We give an overview of mathematical music theory as it has been developed in the past twenty years. The present theory includes a formal language for musical and musicological objects and relations. This language is built upon topos theory and its logic. Various models of musical phenomena have been developed. They include harmony (function theory, cadences, and modulations), classical counterpoint (Fux rules), rhythm, motif theory, and the theory of musical performance. Most of these models have also been implemented and evaluated in computer applications. Some models have been tested empirically in neuro-musicology and the cognitive science of music. The mathematical nature of this modeling process canonically embedds the given historical music theories in a variety of fictitious theories and thereby enables a qualification of historical reality against potential variants. As a result, the historical realizations often turn out to be some kind of »best possible world« and thus reveals a type of »anthropic principle« in music.

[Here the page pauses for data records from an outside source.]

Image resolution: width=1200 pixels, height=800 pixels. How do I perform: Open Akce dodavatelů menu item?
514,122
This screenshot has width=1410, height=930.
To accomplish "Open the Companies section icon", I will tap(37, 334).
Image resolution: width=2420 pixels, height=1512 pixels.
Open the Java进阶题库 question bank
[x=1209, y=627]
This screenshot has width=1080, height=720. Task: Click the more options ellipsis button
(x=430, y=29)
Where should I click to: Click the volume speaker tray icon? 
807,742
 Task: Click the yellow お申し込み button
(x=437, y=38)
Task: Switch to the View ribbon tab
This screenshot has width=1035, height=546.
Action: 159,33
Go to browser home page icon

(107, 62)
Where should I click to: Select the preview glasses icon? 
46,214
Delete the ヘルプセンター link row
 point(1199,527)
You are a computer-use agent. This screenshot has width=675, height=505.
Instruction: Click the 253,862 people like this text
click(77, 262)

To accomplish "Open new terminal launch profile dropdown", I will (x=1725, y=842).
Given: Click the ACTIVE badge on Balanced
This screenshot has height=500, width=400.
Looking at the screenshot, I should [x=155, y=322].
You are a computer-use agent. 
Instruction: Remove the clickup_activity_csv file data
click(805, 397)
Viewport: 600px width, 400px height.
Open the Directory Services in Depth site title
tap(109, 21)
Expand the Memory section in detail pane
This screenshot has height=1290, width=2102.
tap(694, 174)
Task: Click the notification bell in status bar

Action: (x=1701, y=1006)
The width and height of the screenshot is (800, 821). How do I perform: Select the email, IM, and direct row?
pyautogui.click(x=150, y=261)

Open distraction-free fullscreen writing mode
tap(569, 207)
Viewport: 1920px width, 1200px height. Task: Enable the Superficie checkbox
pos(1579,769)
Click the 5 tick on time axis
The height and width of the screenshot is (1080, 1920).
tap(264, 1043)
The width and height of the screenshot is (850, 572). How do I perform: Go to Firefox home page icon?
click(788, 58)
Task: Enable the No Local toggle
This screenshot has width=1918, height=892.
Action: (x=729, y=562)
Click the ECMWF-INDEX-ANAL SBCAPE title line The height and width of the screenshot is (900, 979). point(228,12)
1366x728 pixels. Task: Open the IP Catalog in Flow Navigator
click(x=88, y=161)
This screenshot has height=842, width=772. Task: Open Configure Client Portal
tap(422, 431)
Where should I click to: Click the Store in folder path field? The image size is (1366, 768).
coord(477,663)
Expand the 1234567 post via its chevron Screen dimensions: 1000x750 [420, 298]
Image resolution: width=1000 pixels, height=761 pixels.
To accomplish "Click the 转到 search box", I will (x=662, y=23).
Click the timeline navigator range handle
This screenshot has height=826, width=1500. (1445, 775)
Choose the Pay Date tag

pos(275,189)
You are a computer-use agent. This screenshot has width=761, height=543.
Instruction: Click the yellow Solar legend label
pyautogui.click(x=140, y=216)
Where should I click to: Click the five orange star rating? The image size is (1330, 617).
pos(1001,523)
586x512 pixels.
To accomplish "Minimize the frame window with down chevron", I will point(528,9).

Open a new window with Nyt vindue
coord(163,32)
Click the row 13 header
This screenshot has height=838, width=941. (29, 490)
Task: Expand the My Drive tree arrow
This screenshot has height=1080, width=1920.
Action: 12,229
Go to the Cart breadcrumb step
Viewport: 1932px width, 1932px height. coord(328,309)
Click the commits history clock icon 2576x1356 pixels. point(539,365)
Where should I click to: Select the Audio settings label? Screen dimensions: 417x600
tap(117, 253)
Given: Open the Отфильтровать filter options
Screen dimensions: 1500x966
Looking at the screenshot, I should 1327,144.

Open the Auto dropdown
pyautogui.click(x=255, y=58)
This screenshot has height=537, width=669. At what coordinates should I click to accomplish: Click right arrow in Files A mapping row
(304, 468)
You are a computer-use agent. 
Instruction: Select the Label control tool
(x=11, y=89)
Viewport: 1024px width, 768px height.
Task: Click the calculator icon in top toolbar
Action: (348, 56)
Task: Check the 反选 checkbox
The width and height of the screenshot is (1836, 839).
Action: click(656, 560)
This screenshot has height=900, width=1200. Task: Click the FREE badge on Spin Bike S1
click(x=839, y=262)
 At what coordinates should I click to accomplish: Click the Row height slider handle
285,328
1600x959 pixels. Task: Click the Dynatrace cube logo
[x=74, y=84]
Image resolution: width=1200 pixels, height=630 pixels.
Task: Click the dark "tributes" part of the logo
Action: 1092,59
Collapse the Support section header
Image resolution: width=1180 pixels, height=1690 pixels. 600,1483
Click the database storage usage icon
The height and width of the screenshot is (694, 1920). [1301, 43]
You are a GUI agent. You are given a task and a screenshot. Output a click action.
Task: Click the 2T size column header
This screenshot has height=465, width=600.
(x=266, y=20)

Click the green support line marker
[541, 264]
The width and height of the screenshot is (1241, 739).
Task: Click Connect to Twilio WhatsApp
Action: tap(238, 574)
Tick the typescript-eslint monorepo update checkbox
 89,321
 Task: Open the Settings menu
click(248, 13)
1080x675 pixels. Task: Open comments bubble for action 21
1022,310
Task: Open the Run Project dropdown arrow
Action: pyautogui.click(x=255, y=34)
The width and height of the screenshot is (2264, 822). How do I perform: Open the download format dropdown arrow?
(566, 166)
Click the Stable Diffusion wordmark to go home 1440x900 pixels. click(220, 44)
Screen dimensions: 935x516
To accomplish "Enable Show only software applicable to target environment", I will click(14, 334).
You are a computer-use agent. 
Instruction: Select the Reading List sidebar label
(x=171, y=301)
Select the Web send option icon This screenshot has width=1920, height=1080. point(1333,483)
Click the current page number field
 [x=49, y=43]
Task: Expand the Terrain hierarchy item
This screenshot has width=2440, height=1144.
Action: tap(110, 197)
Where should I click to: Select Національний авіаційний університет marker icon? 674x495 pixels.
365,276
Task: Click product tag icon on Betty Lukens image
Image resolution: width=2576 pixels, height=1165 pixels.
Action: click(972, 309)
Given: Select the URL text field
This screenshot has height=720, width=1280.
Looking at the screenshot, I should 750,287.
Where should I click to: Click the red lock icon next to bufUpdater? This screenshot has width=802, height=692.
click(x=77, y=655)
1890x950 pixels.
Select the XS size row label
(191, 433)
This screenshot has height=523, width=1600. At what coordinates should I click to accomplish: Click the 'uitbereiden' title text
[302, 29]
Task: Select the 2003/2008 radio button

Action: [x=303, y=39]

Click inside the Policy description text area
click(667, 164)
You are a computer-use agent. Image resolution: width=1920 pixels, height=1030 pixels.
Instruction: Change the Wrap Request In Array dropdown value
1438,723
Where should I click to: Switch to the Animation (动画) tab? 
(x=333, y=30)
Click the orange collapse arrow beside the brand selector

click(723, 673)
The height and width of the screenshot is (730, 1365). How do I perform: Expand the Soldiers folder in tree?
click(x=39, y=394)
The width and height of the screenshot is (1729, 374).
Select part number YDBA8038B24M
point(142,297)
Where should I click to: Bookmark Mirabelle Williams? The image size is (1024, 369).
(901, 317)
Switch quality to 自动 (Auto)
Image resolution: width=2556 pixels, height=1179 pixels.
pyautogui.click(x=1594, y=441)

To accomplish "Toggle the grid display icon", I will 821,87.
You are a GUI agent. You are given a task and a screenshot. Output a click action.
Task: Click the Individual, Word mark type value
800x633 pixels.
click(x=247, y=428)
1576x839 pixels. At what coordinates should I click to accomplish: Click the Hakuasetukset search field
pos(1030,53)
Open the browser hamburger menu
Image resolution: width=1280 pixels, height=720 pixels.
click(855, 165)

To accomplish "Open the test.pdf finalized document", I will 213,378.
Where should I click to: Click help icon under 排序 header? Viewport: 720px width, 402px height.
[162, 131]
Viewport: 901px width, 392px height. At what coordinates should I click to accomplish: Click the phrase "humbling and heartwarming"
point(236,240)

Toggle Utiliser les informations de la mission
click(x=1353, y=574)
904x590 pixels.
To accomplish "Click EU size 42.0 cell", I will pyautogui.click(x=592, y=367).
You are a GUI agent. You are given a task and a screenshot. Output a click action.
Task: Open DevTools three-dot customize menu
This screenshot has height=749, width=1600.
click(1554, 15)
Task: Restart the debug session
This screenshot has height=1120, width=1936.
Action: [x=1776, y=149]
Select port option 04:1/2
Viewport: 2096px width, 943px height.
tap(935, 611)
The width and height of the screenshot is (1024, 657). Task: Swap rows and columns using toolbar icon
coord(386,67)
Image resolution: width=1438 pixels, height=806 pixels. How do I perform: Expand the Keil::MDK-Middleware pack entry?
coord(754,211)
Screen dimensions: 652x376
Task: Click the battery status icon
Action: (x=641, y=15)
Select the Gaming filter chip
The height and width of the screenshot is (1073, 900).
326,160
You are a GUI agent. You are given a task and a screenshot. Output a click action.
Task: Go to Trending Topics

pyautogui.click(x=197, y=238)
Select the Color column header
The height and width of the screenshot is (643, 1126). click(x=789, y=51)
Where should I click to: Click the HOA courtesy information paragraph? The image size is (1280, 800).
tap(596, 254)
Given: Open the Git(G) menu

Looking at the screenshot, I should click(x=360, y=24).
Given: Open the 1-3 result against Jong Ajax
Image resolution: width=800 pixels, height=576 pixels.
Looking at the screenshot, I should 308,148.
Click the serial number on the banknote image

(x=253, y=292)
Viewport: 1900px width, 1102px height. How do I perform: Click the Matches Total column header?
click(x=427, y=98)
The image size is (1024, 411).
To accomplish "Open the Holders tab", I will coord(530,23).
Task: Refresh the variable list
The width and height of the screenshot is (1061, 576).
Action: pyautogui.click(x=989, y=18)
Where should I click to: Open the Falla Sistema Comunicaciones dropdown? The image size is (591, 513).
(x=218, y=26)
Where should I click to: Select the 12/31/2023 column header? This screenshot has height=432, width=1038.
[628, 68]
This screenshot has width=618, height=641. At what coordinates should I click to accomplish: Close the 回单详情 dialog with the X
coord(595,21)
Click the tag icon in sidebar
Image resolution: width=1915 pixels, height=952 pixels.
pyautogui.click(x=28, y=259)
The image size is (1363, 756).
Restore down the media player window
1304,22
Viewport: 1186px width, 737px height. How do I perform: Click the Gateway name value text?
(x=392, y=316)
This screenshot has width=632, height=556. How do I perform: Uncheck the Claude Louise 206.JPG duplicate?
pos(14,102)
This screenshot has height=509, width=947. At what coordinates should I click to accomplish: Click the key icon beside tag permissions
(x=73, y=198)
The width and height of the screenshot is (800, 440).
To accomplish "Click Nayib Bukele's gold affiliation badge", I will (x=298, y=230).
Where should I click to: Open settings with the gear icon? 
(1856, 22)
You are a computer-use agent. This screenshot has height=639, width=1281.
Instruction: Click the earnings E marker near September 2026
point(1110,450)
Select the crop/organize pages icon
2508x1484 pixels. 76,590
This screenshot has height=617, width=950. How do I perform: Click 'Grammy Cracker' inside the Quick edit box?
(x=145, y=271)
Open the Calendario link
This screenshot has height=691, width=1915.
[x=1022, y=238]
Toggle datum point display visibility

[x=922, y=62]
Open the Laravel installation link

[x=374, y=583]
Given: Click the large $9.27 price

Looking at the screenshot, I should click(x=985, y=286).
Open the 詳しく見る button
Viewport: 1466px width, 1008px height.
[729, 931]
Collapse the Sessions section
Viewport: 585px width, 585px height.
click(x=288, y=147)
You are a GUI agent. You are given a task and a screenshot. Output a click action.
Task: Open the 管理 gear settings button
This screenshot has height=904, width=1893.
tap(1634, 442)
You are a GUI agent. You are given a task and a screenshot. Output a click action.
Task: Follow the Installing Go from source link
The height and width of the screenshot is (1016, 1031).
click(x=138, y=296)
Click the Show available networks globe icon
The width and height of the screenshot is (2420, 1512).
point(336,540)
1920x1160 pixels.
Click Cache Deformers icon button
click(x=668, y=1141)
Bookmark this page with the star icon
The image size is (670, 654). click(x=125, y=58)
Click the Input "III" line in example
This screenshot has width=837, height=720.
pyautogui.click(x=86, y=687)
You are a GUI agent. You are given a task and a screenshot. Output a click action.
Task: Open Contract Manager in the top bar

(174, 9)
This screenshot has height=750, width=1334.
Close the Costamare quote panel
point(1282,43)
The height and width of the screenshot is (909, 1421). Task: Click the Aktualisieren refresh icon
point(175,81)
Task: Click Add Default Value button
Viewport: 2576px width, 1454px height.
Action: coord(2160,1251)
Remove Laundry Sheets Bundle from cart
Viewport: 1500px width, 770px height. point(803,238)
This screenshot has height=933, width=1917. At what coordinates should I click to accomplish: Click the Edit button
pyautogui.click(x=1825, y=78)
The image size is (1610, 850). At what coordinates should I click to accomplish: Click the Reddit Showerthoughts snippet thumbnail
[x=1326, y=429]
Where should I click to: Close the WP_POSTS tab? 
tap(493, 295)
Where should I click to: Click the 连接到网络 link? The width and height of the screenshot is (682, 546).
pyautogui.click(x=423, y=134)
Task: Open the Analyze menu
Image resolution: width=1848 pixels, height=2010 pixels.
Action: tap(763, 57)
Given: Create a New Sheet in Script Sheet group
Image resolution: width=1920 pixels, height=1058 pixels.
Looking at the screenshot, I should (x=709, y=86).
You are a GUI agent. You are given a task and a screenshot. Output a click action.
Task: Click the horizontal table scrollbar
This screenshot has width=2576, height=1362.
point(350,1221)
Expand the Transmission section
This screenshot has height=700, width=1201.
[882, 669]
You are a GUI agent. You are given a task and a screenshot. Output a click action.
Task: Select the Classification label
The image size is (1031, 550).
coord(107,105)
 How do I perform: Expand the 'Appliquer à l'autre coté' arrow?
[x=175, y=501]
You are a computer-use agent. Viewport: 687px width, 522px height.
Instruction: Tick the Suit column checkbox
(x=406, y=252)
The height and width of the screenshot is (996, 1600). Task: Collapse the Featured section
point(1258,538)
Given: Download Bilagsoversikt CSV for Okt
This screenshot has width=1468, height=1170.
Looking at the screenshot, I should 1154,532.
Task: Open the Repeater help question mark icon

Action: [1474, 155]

These models use different types of mathematical approaches, such as--for instance--enumeration combinatorics, group and module theory, algebraic geometry and topology, vector fields and numerical solutions of differential equations, Grothendieck topologies, topos theory, and statistics. The results lead to good simulations of classical results of music and performance theory. There is a number of classifiaction theorems of determined categories of musical structures.
The overview concludes by a discussion of mathematical and musicological challenges which issue from the investigation of music by mathematics, including the project of »Grand Unification« of harmony and counterpoint and the classification of musical performance.